In continental China, lovers of the Grands Crus Classés of Bordeaux continue to resist against diversity, with Lafite Rothschild, Mouton Rothschild, Latour, Margaux, Haut-Brion taking up the lion’s share. Some Burgundy wines are also beginning to appear as enophiles’ tastes open up to new things.
In the far East, Japan and South Korea are characterised by the precision of their choices. The wine lover reads, informs himself/herself and wants to taste the best, highly-regarded wine of each appellation. Overnoy’s vins jaunes, Grange des Pères or Montus in the south, Trimbach in Alsace and the Coulée de Serrant: it’s impossible to sum up the tastes in these countries with just one bottle! Precision and excellence are nevertheless the watchwords.
In France, no prizes for guessing that the great majority of wine drunk is French. Our European neighbours, on the other hand, have very varied choices. The United Kingdom has stayed true to its roots and imports enormous amounts of Bordeaux, Champagne and Rhone. Wines from Rayas, Jamet, Chave or even Salon and Bollinger are highly sought-after. Nordic countries, particularly Denmark, are unwavering in their devotion to Bordeaux and Burgundy.
Wine producing nations such as Italy, Spain and Germany are as chauvinistic as the French and split their purchases between a high proportion of wines from their country of origin and an eclectic selection of French regions. Italians will opt for Sassicaia, Jakot Radikon or Gaja, as well as many Burgundy wines such as Roumier, Perrot-Minot or Groffier. The Spanish, in contrast, generally set their sights on the greats of Bordeaux such as Palmer or Pichon Longueville but also stars of the Loire, for instance the mythical Clos Rougeard.
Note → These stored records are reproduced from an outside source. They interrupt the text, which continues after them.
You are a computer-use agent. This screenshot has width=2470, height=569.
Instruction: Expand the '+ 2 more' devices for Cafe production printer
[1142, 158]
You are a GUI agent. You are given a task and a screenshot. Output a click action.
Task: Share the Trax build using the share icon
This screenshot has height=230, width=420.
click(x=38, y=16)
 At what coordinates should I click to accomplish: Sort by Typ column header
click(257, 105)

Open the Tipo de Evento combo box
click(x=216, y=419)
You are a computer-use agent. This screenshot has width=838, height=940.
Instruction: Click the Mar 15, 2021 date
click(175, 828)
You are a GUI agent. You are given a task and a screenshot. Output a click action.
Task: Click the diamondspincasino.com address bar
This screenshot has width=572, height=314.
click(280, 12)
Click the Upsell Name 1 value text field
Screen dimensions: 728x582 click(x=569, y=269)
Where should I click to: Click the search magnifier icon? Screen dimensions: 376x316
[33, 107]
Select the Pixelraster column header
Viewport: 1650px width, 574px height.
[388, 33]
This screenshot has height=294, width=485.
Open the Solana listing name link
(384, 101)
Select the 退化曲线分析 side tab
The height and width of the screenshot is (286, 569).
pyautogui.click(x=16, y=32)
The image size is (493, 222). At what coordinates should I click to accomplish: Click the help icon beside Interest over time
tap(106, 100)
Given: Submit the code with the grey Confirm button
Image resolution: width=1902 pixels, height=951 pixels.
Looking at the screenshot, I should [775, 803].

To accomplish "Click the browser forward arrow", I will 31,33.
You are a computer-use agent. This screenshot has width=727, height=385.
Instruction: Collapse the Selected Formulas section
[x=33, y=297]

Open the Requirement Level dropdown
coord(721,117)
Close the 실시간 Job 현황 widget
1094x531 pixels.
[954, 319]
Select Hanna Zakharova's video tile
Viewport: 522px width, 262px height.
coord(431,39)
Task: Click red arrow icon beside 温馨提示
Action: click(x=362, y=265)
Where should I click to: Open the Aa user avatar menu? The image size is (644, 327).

Delicious German wines aside, our neighbours from across the Rhine buy from a variety of French regions but most of all Bordeaux and Burgundy, with wines such as those from Arnaud Ente or Raveneau’s famed Chablis.
Moving over to the United States, contrarily to Trumps infamous tweets, the American market is one of the most protectionist in terms of wine importation. Despite these barriers, our fellow wine lovers from across the pond are enlightened, passionate and always seeking out the latest rare pearl. From Trollat’s Saint-Josephs to Château d’Yquem, with a little Coche Dury, Overnoy and Krug thrown in for good measure, we can but salute American enophiles’ excellent taste 😉
You will have noticed that, while we can talk about certain trends, it’s nigh-on impossible to guess someone’s country of origin with just the wine they drink. And thankfully so; after all, the whole point of wine is that it brings people together!